Once you’ve downloaded the file, load it in the same way using read_csv()
but this time use the working directory where you saved the file.
stops <- read_csv(file = "original_data/stops-data.csv")
Once you’ve loaded data into R (whichever way you’ve done it above), there’s a few useful functions you can use to explore it a bit. Try each of these one at time and review the outcome. You’ll notice that we’ve added comments after each line of code below as a brief explanation. Anything you write after a #
is treated as a comment and is ignored by R when running chunks of code. It’s useful to add comments as you go when writing code, explaining what you are doing and why. You will thank yourself for doing this when returning to code you wrote months earlier.
head(stops) # Print the top 6 rows (i.e. observations)
tail(stops) # Print the bottom 6 rows
View(stops) # View the data in a new window
sum(is.na(stops)) # Count missings in the data frame
nrow(stops) # Number of rows
ncol(stops) # Number of columns
summary(stops) # Basic descriptives of each variable
We’ll be making use of the $
sign to generate descriptives about specific vectors (variables) within a data frame. To refer to a specific variable, you need to state the data frame object and then the variable name using this $
symbol. So, to count the number of missing for a specific variable age
in stops
you would run:
sum(is.na(stops$age)) # There are 136 missings in the age variable
Or to print a basic cross-tabulation by two variables:
table(stops$age, stops$type)
As we’ll see, one of the benefits of using the tidyverse is that you often don’t need to use $
, which can look quite messy, but it’s definitely worth knowing.
So far, we haven’t really made much use of the tidyverse, but the some of the most useful functions are coming up.
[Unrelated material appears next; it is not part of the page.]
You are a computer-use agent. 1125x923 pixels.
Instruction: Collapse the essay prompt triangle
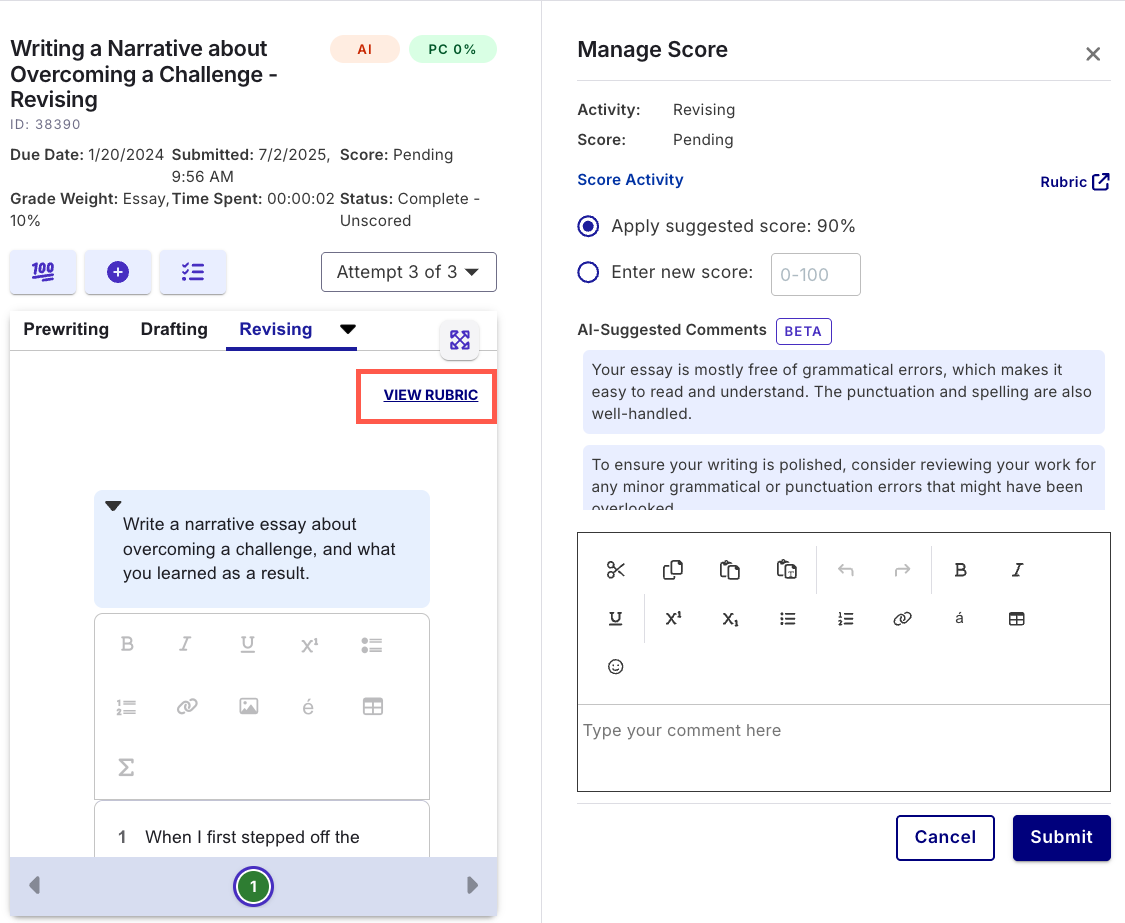(113, 506)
They are often termed ‘verbs’ because the function name corresponds more or less to what it’s doing to the object. We are going to cover some of the most common:
filter()
to choose rows in a data frame by one or more conditionsselect()
to choose columns by namearrange()
to order rows according to the values of one or more columnsslice()
to choose rows by row numberrename()
to rename variablesmutate()
to create new variablesWe’ll be using the stop and search data again for this. Let’s say we are only interested in stop and search incidents in which the individual was arrested. We can filter the outcome
variable by ‘Arrest’ and assign the new data frame to a new object. The first argument of filter()
is the data frame, and the second is the condition. In this example we can do:
stop_arrests <- filter(stops, outcome == "Arrest")
Take a look at this new object using the View
function.
View(stop_arrests)
In some cases, you might only be interested in a small number of variables. Here, we select only the gender, age and ethnicity of the individual, along with the outcome of the stop and search, and create a new data frame. Again, the first argument is the data frame object, and the remaining are optional ones specifying the names of the variables.
stops_subset <- select(stops, gender, age, ethnic, outcome)
If you are interested in all but one or two variables, it’s easier to specify what you don’t want rather than what you do want. Here, we are not interested in the legislation used for the stop and search. Notice that by assigning this new select()
function to an object stops_subset
we are overwriting the original. It doesn’t matter here, but it’s worth remembering. Generally speaking, it’s best to try and not overwrite any existing objects unless having too many is slowing your computer down. By keeping them all, you retain a trail of everything you’ve done, and can go back to old objects later on.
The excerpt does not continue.